Ainsi aurait pu sous-titrer son livre ce cher FOG, excellent écrivain et grand chroniqueur des misères et autres vices de notre temps.

Un livre à lire.

Par les mecs histoire de leur mettre le nez dans leurs incohérences, leurs lâchetés, leur trouille d'aimer et d'être désirés, d'aimer et de désirer, leur plaintes et gémissements sur leur pauvre et malheureux nombril. Salutaire !

Par les femmes. Pour qu'elles pigent bien qu'un homme, si « c'est bête, égoïste et pas fiable », c'est parce que c'est faible. Un éternel petit garçon qui joue au grand viril et qui a besoin des femmes, rarement d'une seule au cours de sa vie, et parfois de plusieurs simultanément, pour se protéger de toutes ses angoisses existentielles. Un homme qui cherche toujours un grand amour qu'il trouve peut être moins rarement qu'il le croit. Mais il ne sait pas le reconnaître. Les hommes sont tous des madames Bovary. Et ils sont, quoiqu'ils en disent plis compliqués que les femmes. Le sexe faible ? Suivez la démonstration de FOG.

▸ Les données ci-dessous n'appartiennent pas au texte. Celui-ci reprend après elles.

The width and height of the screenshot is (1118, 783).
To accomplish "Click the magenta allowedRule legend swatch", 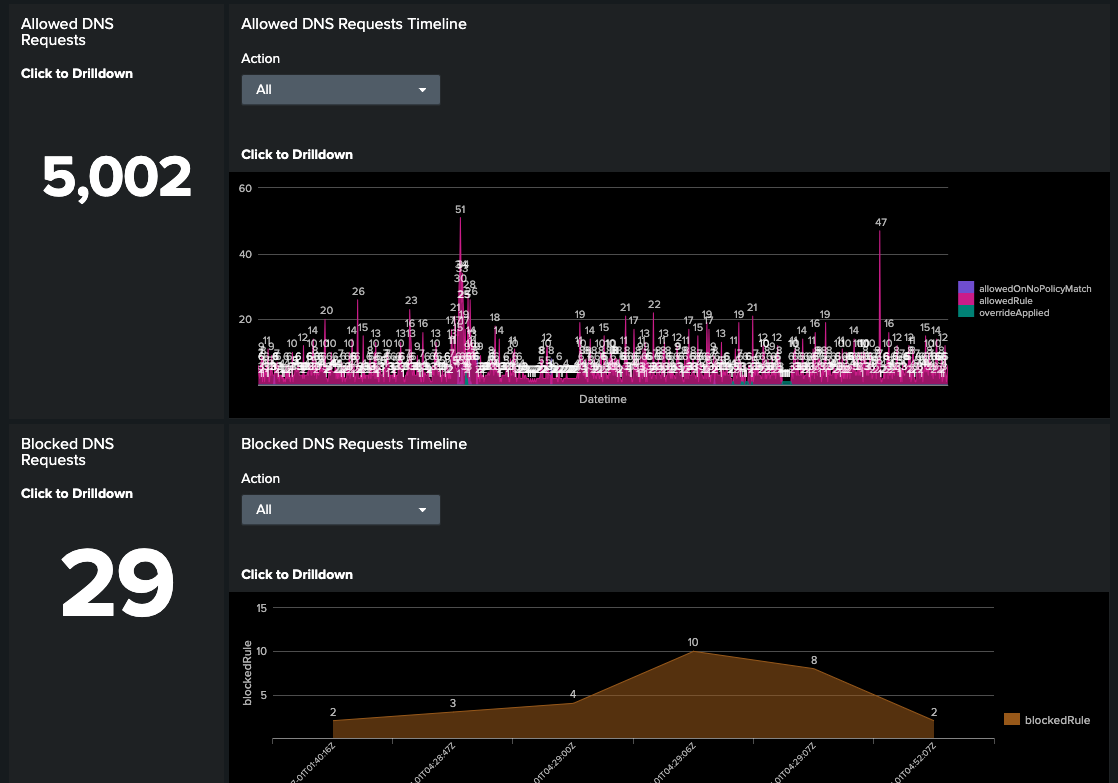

Un portrait sans concession du mâle humain capable d'épuiser les plus fortes énergies féminines, de lasser les plus tenaces indulgences compatissantes des femmes.

Avec un sens de l'autodérision (« Tous les personnages de ce livre sont imaginaires, sauf l'amour, le cancer et moi-même.)

Dévoré en trois jours. Un régal de roman de la psychologie des profondeurs masculines.